À Acapulco, ou ailleurs? Reste à savoir qui a inventé la Margarita. Et pour cela, plusieurs hypothèses s'affrontent. L'une d'elles veut que la Margarita ait été créée par une riche Texane nommée Margaret (!) Sames, lors d'une fête organisée chez elle à Acapulco, au Mexique, en 1948. Présent à la sauterie, Tommy Hilton aurait apprécié la boisson, et l'aurait ensuite popularisée dans les bars des hôtels éponymes.

 

Une version «officielle»? Mais Fabien Theisgen préfère une autre hypothèse: celle liée à Danny Herrera, propriétaire du bar Rancho La Gloria, à Playas de Rosarito, dans la Baja California mexicaine. Celui-ci aurait, en 1947 ou 1948, conçu un cocktail pour une cliente, une danseuse nommée Marjorie King. Celle-ci ne supportait aucun alcool, sauf la tequila, que le barman aurait adoucie avec un peu de Cointreau (un triple-sec), du jus de citron, et du sel. Il aurait nommé ce breuvage Margarita, hispanisation du prénom Marjorie. «C'est pour moi l'hypothèse la plus crédible», résume Fabien Theisgen, se rangeant ainsi du côté de nombreux médias américains qui ont immortalisé Danny Herrera comme le père de la margarita après son décès en 1992.

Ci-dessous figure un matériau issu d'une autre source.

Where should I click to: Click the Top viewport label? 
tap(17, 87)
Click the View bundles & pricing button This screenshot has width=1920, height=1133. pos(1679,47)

Geneve, le 10 juillet 2025. Serie de photos de differents cocktail realise a l Hotel la Reserve par le bartender Fabien Theisgen . © Magali Girardin

À La Réserve, Fabien Theisgen sert sa Spicy Margarita sur un unique glaçon de clear ice.

Coup de théâtre. Malheureusement, cette histoire est vraisemblablement fausse, comme l'a écrit la même année le «San Diego Reader». Pour le quotidien californien, Danny Herrera était un beau parleur qui a tissé sa légende auprès de ses clients et surtout de Syd Love, un journaliste freelance américain qui écumait la Baja California dans les années 1980. Celui-ci aurait écrit l'histoire de la Margarita selon Herrera sans plus de vérification, avant de la raconter à son retour aux Etats-Unis. Publiée dans le respectable «L.A. Times», la légende aurait ainsi été couverte d'un vernis de véracité.

 

Une autre marguerite. Et la Margarita dans tout ça? Selon le «San Diego Reader», elle pourrait avoir été créée en 1941 au restaurant Hussong's Cantina, à Ensenada en Baja California, en l'honneur d'une autre femme, une cliente nommée… Margarita Cesena Henkel. Encore une. Une information elle-même difficilement vérifiable. La multitude de légendes autour de ce cocktail a au moins le mérite de confirmer que si la Margarita excite autant l'imaginaire, c'est sans doute parce que cette délicieuse boisson mérite sa place au panthéon des cocktails.